Herausforderungen jenseits des Klimawandels

Lehrstuhl für Brau- und Getränketechnologie der TU München | Nach einem Jahr Unterbrechung wegen der Corona-Pandemie konnten sich die Teilnehmer des Rohstoffseminars in Weihenstephan endlich wieder in Präsenz treffen. Zwar nicht zum gewohnten Termin Mitte Februar, sondern am 4. April 2022.

Die Veranstaltung war wegen der Anfang des Jahres noch sehr hohen Inzidenzen verschoben worden. Da die TU München noch keine Räume für größere Veranstaltungen freigegeben hatte, fand das Rohstoffseminar im Konferenzzentrum des Munich Airport Marriott Hotels in Freising statt.

Schirmherr Walter König, Braugerstengemeinschaft e.V., oblag es in seiner Begrüßung, den Teilnehmern ein Bild der alten und neuen Herausforderungen auf dem Rohstoffsektor zu zeichnen. Mit dem Krieg in der Ukraine hat sich seit dem 24. Februar 2022 die bereits angespannte Lage der Rohstoffmärkte nach der Ernte 2021 noch einmal dramatisch gewandelt, so König. Russland und die Ukraine zusammen exportieren rund 30 Prozent der weltweit gehandelten Gerste. Angesicht der zu erwarteten Ernteausfälle und weil bereits erste Gerüchte darüber kursieren, dass Landwirte der Schwarzmeerregion ihre Bestände aufgrund von Treibstoffmangel nicht führen könnten, explodieren weiterhin die Preise in Höhen, in denen die Luft dünn wird. Selbst aus dem Südwesten Deutschlands werde bereits über Lieferungen von Getreide an die norddeutschen Hafenstandorte nachgedacht, so König. Positiv sei immerhin zu vermerken, dass die Aussaat von Braugerste 2022 bisher unter guten Bedingungen erfolgte. Die Aussaatfläche von Sommergerste konnte um gut neun Prozent zulegen, dies kompensiere allerdings lediglich die Flächenverluste der letzten Jahre.
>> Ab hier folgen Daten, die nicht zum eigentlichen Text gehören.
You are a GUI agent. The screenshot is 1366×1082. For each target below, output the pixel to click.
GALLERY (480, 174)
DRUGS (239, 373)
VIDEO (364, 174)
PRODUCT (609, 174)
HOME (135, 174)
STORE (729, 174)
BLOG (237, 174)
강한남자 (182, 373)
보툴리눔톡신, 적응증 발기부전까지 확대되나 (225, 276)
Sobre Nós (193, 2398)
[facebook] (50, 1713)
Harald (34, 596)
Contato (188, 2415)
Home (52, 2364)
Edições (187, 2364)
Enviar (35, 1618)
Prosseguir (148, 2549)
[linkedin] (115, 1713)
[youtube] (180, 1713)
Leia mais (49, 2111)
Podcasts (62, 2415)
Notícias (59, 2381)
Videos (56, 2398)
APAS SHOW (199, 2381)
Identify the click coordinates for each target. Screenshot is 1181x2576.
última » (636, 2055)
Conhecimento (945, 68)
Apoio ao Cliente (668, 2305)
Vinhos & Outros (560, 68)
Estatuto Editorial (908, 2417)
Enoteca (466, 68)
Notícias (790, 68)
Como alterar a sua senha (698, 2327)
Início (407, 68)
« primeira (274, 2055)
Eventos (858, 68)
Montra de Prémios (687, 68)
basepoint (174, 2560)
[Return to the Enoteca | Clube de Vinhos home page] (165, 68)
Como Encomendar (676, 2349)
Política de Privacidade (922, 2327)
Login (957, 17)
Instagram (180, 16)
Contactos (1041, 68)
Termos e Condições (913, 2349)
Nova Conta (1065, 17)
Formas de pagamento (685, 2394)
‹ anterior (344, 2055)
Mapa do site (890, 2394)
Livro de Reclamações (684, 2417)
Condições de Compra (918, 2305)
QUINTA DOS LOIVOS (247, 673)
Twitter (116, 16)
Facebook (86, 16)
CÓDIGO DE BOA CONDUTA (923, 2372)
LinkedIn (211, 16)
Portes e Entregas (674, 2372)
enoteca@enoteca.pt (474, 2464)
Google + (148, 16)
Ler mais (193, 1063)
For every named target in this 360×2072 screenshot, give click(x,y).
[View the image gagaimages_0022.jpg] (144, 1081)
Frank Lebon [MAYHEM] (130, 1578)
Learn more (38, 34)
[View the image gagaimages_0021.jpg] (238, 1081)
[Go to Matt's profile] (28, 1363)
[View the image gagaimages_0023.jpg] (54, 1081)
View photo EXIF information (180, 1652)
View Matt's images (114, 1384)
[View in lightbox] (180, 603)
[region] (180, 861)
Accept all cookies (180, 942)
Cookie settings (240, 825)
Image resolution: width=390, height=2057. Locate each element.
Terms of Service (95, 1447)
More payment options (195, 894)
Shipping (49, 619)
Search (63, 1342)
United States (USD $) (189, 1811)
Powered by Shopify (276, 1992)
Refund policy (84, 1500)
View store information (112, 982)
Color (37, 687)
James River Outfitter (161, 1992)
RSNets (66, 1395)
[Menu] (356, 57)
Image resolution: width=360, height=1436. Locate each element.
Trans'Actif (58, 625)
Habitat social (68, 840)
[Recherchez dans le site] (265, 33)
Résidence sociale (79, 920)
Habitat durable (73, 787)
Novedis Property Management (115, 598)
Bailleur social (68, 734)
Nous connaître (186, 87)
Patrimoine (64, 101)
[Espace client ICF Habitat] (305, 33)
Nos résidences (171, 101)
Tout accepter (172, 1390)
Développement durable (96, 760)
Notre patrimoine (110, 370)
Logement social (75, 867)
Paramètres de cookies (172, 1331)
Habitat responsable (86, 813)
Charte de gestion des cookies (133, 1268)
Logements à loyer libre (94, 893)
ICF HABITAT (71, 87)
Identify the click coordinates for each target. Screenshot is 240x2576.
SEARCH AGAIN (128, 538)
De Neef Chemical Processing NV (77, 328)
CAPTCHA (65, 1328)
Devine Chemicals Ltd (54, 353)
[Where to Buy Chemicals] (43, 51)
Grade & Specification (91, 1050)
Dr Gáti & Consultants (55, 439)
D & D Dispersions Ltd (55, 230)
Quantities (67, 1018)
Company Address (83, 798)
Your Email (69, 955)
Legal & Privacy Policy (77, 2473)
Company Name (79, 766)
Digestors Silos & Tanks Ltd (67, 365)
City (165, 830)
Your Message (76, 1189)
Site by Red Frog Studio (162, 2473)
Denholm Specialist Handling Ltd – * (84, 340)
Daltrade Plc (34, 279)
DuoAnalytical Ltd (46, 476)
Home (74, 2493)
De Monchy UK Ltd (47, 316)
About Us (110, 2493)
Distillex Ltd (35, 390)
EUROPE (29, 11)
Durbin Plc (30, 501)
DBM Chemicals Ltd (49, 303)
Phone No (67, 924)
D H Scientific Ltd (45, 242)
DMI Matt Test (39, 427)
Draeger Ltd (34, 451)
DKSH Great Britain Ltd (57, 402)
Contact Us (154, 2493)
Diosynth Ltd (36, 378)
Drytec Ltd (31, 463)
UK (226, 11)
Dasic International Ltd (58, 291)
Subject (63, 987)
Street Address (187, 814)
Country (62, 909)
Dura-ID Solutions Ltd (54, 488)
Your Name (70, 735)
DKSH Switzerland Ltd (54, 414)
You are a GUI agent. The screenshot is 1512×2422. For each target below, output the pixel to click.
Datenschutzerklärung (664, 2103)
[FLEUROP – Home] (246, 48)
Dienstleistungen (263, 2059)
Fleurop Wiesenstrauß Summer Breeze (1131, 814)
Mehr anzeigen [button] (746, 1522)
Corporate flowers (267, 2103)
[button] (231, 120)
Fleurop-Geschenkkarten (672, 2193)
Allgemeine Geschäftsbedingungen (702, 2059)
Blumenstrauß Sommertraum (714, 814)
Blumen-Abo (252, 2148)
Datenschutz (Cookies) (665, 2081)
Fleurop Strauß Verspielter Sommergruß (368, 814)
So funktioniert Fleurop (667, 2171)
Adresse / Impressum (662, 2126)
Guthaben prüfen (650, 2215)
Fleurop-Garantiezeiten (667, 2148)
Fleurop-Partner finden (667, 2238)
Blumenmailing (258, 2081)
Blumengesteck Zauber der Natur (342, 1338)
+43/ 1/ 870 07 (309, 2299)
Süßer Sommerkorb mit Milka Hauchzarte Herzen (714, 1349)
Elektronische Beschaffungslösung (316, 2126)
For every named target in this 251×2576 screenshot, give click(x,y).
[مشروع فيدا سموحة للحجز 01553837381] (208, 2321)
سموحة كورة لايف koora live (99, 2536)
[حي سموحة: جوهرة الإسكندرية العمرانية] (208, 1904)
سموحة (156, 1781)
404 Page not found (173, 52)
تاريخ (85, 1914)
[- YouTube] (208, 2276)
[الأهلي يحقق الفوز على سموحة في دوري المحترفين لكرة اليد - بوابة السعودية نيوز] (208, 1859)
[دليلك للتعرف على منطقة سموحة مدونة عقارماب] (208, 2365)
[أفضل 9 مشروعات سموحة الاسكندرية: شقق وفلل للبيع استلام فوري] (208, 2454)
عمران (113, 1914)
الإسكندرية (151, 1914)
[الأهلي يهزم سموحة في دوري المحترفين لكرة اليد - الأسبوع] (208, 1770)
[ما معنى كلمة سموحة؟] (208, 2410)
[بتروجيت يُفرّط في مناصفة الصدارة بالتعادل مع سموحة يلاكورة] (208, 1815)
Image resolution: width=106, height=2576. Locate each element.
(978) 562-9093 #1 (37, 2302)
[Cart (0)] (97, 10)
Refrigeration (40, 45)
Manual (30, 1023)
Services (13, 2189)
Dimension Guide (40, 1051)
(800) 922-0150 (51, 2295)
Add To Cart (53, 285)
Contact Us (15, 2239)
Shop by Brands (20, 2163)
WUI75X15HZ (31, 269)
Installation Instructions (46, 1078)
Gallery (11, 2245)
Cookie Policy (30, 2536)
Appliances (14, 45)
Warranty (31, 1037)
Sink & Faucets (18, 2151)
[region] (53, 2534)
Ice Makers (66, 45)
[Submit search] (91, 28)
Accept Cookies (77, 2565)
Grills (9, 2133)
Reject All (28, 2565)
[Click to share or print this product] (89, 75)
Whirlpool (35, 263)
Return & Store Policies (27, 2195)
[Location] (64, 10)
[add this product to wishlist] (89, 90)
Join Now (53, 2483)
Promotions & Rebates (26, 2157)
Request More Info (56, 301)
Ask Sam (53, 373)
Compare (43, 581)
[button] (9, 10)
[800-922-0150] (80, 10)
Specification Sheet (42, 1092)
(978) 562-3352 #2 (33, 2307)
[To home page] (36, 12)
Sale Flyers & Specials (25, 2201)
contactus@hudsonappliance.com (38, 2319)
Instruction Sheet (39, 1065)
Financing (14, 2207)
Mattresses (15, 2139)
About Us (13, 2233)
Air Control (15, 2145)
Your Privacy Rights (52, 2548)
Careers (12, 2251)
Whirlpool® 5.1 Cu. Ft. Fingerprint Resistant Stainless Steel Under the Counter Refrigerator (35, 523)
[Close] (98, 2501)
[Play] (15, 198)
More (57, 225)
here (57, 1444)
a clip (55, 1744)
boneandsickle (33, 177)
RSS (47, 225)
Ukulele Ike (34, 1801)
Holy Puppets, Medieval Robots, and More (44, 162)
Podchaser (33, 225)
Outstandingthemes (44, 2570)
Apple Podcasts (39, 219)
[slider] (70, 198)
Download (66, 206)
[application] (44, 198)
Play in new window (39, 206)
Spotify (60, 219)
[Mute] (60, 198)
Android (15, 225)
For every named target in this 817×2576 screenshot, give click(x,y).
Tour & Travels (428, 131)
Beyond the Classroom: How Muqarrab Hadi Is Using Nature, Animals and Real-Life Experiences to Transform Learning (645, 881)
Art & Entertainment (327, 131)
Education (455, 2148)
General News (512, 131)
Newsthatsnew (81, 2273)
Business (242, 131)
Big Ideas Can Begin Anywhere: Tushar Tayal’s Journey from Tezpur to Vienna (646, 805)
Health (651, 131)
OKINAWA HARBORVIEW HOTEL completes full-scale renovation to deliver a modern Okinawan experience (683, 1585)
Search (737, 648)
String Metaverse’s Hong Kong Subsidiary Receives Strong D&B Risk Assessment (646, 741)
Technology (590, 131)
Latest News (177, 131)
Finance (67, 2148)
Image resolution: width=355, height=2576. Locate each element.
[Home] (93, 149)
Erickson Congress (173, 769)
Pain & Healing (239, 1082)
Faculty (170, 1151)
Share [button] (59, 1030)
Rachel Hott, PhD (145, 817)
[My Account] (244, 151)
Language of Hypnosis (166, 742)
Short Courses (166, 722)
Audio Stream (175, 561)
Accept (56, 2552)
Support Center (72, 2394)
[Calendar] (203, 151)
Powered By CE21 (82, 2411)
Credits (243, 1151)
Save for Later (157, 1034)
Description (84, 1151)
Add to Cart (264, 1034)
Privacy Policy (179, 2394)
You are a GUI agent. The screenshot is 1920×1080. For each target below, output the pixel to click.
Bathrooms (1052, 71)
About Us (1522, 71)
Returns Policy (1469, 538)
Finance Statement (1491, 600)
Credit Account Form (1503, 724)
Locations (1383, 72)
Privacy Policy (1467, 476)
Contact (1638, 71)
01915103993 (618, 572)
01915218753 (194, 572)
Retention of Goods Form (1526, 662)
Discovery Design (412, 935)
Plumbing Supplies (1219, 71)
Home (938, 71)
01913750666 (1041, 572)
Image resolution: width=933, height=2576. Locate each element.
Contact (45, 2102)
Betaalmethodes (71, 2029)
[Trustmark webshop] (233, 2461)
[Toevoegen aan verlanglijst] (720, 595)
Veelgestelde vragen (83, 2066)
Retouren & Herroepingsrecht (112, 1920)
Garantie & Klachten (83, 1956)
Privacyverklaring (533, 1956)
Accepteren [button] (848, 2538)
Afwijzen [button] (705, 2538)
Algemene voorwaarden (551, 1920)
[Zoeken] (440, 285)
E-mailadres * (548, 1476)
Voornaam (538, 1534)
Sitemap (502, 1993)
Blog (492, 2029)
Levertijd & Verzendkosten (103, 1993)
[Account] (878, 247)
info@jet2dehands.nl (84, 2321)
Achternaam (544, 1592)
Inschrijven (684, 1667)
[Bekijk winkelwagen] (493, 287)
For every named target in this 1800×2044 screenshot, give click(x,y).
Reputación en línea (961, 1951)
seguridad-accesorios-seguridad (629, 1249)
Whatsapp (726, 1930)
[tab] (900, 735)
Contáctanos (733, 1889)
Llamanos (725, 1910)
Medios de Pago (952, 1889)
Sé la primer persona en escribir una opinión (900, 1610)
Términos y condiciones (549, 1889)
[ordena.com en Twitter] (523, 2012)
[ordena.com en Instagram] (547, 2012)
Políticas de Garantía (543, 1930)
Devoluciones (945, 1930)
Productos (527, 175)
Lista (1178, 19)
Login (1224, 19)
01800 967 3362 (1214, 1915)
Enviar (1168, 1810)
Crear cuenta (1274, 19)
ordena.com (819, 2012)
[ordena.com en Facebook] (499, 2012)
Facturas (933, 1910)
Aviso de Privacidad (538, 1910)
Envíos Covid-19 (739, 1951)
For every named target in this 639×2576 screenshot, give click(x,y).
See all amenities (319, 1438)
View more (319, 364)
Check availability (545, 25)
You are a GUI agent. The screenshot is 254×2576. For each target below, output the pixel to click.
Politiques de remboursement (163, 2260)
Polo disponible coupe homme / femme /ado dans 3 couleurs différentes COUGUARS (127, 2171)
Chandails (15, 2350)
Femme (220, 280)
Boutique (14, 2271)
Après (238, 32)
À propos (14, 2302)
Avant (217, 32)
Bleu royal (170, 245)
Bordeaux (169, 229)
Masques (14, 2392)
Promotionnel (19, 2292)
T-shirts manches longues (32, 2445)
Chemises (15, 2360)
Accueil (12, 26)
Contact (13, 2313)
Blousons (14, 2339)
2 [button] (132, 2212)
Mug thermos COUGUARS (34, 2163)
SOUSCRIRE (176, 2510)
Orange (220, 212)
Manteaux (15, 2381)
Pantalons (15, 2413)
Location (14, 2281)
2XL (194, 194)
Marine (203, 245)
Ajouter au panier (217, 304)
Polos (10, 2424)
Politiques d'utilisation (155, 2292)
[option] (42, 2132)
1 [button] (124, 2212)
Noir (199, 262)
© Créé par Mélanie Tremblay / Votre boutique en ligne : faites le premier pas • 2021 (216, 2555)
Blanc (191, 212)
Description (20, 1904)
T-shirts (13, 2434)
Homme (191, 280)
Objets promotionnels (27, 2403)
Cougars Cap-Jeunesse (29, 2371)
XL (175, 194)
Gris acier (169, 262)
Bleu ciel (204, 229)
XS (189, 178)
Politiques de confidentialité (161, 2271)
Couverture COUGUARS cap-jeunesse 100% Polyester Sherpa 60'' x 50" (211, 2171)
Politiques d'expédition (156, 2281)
Der Einfluss von Trockenstress

Mit der Herausforderung Trockenstress beschäftigt sich Felix Hoheneder vom Lehrstuhl für Phytopathologie der TU München. Die globale Erwärmung erhöht den bodenbürtigen Krankheitsdruck, das erschwert auch die Kontrolle von Ährenfusariosen an Gerste, die sowohl unspezifische Symptomatik als auch starke jahres- und wetterabhängige Schwankungen zeigen. Eine Trockenheit vor der Blüte kann dabei durchaus die Anfälligkeit der Pflanzen für Infektionen senken, während Trockenheit nach der Blüte die Anfälligkeit der Pflanzen dramatisch erhöht. Gene, die die Pflanze als Verteidigungsreaktion auf Pilzinfektionen ausprägt, könnten in Zukunft zum Verständnisses der Beziehungen von Genotyp zur Umwelt beitragen und auch Züchtungsansätze liefern, so Hoheneder.

Klimawandel und Sudhausarbeit

Stefan Hör, Lehrstuhl für Brau- und Getränketechnologie (BGT), berichtete von Fortschritten bei der Erforschung des Zusammenhangs von Witterung und Verkleisterungstemperatur (VKT). Eigentlich sei es besser als Verkleisterungsbereich zu bezeichnen, so Hör. Denn die Temperaturspanne, in der verschiedene Fraktionen der Gerstenstärke verkleistern, kann durchaus bis zu 15 °C betragen. Die Temperatur während der Kornfüllungsphase im Juni und Juli hat den größten Einfluss, wobei auch geringe Niederschläge in dieser Phase die VKT nach oben schnellen lassen. Bis das Projekt „Stärkequalität und Trockenstress“ (Projektverbund BayKlimaFit2), das Hör vorstellte, züchterische Lösungsansätze hervorbringen kann, bleiben für die Praxis vorerst nur das Erkennen und Verschneiden problematischer Chargen und die individuelle Anpassung der Maischeparameter auf das fragliche Malz.

Karl Weigt beleuchtete verborgene Potentiale zur Energieeinsparung in der Mälzerei

Nachhaltigkeit liegt in der Sorte

„Wieviel Nachhaltigkeitspotential steckt im Mälzungsprozess?“, fragte Karl Weigt, bmt Weigt. Eine ganze Menge, denn knapp 50 Prozent der gesamten Treibhausgasemission der Bierherstellung entfallen auf die Rohstoffe, und davon wiederum etwa 15 Prozent auf die Vermälzung. Umstellen auf Biogas, Solar-Eigenstrom, BHKW? Ja, das verringert die Auswirkungen des Energieverbrauchs, aber nicht die Ursache, sagt Weigt. Das größte Potential zu wirklichen Energieeinsparungen sieht Weigt in den neuen Sorten, die bereits bei niedrigen Weichgraden von 39 Prozent die geforderten Spezifikationen erreichen. Für eine Mälzerei mit 50 000  t/a Produktion ergibt sich nach Modellrechnung ein spektakuläres Einsparpotential von über einer Mio EUR pro Jahr. Die lebhafte Diskussion nach dem Vortrag ergab weitere Anregungen (z. B. verlängerte Keimdauer, höherer Wassergehalt im getrockneten Malz), über die die Mälzer und Brauer in Zukunft nachdenken könnten.